Scalloped Potatoes for Dairy-Free Households

Why do we love scalloped potatoes? For one, they make a great side dish and they're perfect for holiday meals like Easter, Thanksgiving, and Christmas.

Secondly, you can get away with preparing them a day (or even two) ahead of time. This takes some of the stress out of your meal preparations because the potatoes can simply be baked when needed.

If your household has to go dairy-free, there's no reason to skip this favorite dish as the milk and cheese can easily be substituted. Some recipes use chicken broth or water while others use non-dairy alternatives like soy or almond milk.

  • Dairy-Free Saffron Scalloped Potatoes Recipe - A flavorful scalloped potato recipe, this one uses a butter substitute along with coconut and almond milk. It's surprising how no one can tell the difference.
  • Dijon Scalloped Potatoes Recipe - Home Grown Organic Foods has a tasty potato recipe that features a soy beverage from So Nice Soyganic. The Dijon mustard gives it a nice, rich flavor as well.
  • Dairy-Free Scalloped Potatoes Recipe - Gluten-Free Goddess has a vegan-friendly recipe that features soy milk though you can certainly try it with almond or hazelnut if you like.
  • Dusseldorf Potatoes Recipe - Tahini, turmeric, and Dijon mustard play a vital role in this dairy-free recipe which uses water and soymilk as the substitutes.
  • Spicy Vegan Scalloped Potatoes - If you're in the mood for a little spice, this recipe from The Spruce is a great choice. It uses nutritional yeast to add some cheesiness and the green chilies give it a nice kick.

A Quick Potato Tip

Red potatoes, a waxy variety, or Yukon Golds are the best choice for scalloped potatoes because they hold together better. While many recipes call for russet potatoes, these tend to turn mushy, which is the last thing you want.

How Scalloped Potatoes Got Their Name

Scalloped potatoes have nothing to do with the shellfish known as a scallop. Some pundits believe the name is a derivation of the Old English word “collops” (or Old French "escalope" or "escallope") which meant to slice meat thinly.

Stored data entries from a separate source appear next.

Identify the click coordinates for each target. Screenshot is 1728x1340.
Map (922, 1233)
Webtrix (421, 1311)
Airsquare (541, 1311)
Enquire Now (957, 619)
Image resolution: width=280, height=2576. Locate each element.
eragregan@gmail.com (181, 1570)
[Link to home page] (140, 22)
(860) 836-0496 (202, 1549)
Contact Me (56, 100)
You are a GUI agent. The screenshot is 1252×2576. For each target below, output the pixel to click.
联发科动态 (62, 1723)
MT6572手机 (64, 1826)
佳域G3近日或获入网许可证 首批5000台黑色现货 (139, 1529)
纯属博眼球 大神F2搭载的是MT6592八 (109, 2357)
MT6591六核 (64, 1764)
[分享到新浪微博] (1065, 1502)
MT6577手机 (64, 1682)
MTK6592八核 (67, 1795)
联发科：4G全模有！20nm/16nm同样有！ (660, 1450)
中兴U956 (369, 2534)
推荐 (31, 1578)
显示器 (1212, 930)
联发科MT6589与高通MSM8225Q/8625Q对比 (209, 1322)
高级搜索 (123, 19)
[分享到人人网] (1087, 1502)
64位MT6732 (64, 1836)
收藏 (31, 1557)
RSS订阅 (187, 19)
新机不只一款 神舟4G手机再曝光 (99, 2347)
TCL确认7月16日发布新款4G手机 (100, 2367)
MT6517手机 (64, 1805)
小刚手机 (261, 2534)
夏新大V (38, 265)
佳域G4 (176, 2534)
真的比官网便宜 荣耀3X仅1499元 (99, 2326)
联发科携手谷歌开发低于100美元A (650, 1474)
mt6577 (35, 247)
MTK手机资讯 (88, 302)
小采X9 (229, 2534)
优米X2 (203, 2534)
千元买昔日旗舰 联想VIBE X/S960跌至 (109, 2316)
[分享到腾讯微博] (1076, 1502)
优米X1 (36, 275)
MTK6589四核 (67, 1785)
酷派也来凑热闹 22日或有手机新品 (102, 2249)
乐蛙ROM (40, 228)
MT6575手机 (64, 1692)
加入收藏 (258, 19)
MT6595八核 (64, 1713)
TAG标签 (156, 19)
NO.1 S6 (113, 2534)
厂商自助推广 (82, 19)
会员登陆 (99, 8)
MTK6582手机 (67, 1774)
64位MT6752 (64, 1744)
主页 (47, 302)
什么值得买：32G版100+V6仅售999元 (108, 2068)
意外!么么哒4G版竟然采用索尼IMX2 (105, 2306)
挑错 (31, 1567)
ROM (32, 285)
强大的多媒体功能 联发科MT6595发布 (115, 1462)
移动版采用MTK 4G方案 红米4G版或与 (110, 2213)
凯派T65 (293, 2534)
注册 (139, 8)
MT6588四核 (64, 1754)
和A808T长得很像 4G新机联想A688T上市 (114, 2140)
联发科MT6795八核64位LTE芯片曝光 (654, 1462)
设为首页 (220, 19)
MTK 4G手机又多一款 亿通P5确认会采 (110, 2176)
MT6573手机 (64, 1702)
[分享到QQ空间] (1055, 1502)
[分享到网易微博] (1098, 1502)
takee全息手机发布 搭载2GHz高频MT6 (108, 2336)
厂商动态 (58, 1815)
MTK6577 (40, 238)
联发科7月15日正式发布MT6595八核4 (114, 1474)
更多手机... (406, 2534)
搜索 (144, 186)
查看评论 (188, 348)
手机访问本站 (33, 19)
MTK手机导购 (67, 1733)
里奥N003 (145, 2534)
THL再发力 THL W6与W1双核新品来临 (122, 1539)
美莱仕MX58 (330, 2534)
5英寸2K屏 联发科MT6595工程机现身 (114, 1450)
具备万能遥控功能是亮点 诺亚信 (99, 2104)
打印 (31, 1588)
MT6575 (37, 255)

It's thought that this was then applied to anything sliced thinly, like potatoes.

Scalloped Potatoes vs. Au Gratin Potatoes

Both scalloped potatoes and au gratin potatoes are made with sliced potatoes baked in a creamy sauce and topped with crunchy crumbs.

So, what's the difference?

  • Au grain literally means covered with breadcrumbs and/or cheese and then baked until brown. Vegetables such as cauliflower, green beans, eggplant, or tomatoes can be prepared au gratin. Fish and seafood also can be prepared au gratin.
  • Scalloped potatoes refer to potatoes that have been baked in a creamy sauce (like a béchamel or white sauce) and covered with seasoned bread or cracker crumbs.

The big difference between the two is that potatoes au gratin typically have cheese as one of the ingredients. You will, however, see many scalloped potato recipes that call for cheese as well.